Start of GIVEN INFORMATION

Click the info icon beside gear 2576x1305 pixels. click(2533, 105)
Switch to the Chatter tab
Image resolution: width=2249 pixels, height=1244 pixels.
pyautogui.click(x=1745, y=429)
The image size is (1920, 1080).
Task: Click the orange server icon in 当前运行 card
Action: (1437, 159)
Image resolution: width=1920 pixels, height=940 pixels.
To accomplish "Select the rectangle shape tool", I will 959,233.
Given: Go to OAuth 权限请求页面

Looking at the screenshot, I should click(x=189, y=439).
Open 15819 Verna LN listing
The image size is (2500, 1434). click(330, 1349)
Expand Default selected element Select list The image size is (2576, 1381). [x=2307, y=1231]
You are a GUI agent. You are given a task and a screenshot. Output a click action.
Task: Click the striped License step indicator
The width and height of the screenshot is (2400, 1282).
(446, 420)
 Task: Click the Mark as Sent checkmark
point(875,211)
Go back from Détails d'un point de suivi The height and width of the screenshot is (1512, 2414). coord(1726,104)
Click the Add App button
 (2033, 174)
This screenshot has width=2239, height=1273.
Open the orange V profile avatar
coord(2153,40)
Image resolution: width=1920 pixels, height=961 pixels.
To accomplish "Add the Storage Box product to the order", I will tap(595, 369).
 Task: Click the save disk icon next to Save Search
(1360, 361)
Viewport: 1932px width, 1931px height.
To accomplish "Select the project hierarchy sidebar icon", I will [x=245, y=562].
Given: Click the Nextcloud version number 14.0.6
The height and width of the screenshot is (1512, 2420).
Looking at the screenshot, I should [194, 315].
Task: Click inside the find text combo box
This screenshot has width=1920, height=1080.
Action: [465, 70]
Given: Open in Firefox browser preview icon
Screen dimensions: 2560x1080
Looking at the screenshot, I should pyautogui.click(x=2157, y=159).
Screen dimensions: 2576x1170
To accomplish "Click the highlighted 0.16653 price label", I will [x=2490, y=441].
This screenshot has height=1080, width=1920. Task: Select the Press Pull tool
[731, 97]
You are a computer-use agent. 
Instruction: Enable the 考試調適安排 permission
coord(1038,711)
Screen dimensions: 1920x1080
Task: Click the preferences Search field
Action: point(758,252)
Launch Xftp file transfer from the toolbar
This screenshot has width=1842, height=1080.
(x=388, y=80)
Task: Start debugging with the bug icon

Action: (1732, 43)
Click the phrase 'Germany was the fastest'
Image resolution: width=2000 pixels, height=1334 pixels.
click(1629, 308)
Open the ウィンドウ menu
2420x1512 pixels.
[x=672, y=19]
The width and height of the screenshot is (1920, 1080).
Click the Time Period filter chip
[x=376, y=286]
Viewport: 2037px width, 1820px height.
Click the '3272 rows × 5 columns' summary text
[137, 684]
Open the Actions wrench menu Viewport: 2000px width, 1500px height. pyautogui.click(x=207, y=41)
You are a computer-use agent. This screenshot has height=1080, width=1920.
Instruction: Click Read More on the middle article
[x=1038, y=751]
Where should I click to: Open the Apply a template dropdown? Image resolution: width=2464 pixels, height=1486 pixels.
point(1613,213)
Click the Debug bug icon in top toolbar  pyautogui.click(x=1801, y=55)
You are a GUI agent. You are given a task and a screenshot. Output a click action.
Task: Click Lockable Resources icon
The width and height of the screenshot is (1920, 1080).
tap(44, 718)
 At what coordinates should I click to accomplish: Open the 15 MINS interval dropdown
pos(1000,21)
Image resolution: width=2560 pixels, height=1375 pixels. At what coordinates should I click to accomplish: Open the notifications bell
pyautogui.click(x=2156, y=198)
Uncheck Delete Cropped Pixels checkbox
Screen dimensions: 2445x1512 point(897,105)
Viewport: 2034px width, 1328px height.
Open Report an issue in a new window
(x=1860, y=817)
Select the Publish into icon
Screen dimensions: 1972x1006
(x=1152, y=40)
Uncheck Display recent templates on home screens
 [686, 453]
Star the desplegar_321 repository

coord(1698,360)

End of GIVEN INFORMATION

_REQUIREMENT_
I would like you to return every entry exactly, with nothing changed.

_ANSWER TO THE PROBLEM_
Click the info icon beside gear 2576x1305 pixels. click(2533, 105)
Switch to the Chatter tab
Image resolution: width=2249 pixels, height=1244 pixels.
pyautogui.click(x=1745, y=429)
The image size is (1920, 1080).
Task: Click the orange server icon in 当前运行 card
Action: (1437, 159)
Image resolution: width=1920 pixels, height=940 pixels.
To accomplish "Select the rectangle shape tool", I will 959,233.
Given: Go to OAuth 权限请求页面

Looking at the screenshot, I should click(x=189, y=439).
Open 15819 Verna LN listing
The image size is (2500, 1434). click(330, 1349)
Expand Default selected element Select list The image size is (2576, 1381). [x=2307, y=1231]
You are a GUI agent. You are given a task and a screenshot. Output a click action.
Task: Click the striped License step indicator
The width and height of the screenshot is (2400, 1282).
(446, 420)
 Task: Click the Mark as Sent checkmark
point(875,211)
Go back from Détails d'un point de suivi The height and width of the screenshot is (1512, 2414). coord(1726,104)
Click the Add App button
 (2033, 174)
This screenshot has width=2239, height=1273.
Open the orange V profile avatar
coord(2153,40)
Image resolution: width=1920 pixels, height=961 pixels.
To accomplish "Add the Storage Box product to the order", I will tap(595, 369).
 Task: Click the save disk icon next to Save Search
(1360, 361)
Viewport: 1932px width, 1931px height.
To accomplish "Select the project hierarchy sidebar icon", I will [x=245, y=562].
Given: Click the Nextcloud version number 14.0.6
The height and width of the screenshot is (1512, 2420).
Looking at the screenshot, I should [194, 315].
Task: Click inside the find text combo box
This screenshot has width=1920, height=1080.
Action: [465, 70]
Given: Open in Firefox browser preview icon
Screen dimensions: 2560x1080
Looking at the screenshot, I should pyautogui.click(x=2157, y=159).
Screen dimensions: 2576x1170
To accomplish "Click the highlighted 0.16653 price label", I will [x=2490, y=441].
This screenshot has height=1080, width=1920. Task: Select the Press Pull tool
[731, 97]
You are a computer-use agent. 
Instruction: Enable the 考試調適安排 permission
coord(1038,711)
Screen dimensions: 1920x1080
Task: Click the preferences Search field
Action: point(758,252)
Launch Xftp file transfer from the toolbar
This screenshot has width=1842, height=1080.
(x=388, y=80)
Task: Start debugging with the bug icon

Action: (1732, 43)
Click the phrase 'Germany was the fastest'
Image resolution: width=2000 pixels, height=1334 pixels.
click(1629, 308)
Open the ウィンドウ menu
2420x1512 pixels.
[x=672, y=19]
The width and height of the screenshot is (1920, 1080).
Click the Time Period filter chip
[x=376, y=286]
Viewport: 2037px width, 1820px height.
Click the '3272 rows × 5 columns' summary text
[137, 684]
Open the Actions wrench menu Viewport: 2000px width, 1500px height. pyautogui.click(x=207, y=41)
You are a computer-use agent. This screenshot has height=1080, width=1920.
Instruction: Click Read More on the middle article
[x=1038, y=751]
Where should I click to: Open the Apply a template dropdown? Image resolution: width=2464 pixels, height=1486 pixels.
point(1613,213)
Click the Debug bug icon in top toolbar  pyautogui.click(x=1801, y=55)
You are a GUI agent. You are given a task and a screenshot. Output a click action.
Task: Click Lockable Resources icon
The width and height of the screenshot is (1920, 1080).
tap(44, 718)
 At what coordinates should I click to accomplish: Open the 15 MINS interval dropdown
pos(1000,21)
Image resolution: width=2560 pixels, height=1375 pixels. At what coordinates should I click to accomplish: Open the notifications bell
pyautogui.click(x=2156, y=198)
Uncheck Delete Cropped Pixels checkbox
Screen dimensions: 2445x1512 point(897,105)
Viewport: 2034px width, 1328px height.
Open Report an issue in a new window
(x=1860, y=817)
Select the Publish into icon
Screen dimensions: 1972x1006
(x=1152, y=40)
Uncheck Display recent templates on home screens
 [686, 453]
Star the desplegar_321 repository

coord(1698,360)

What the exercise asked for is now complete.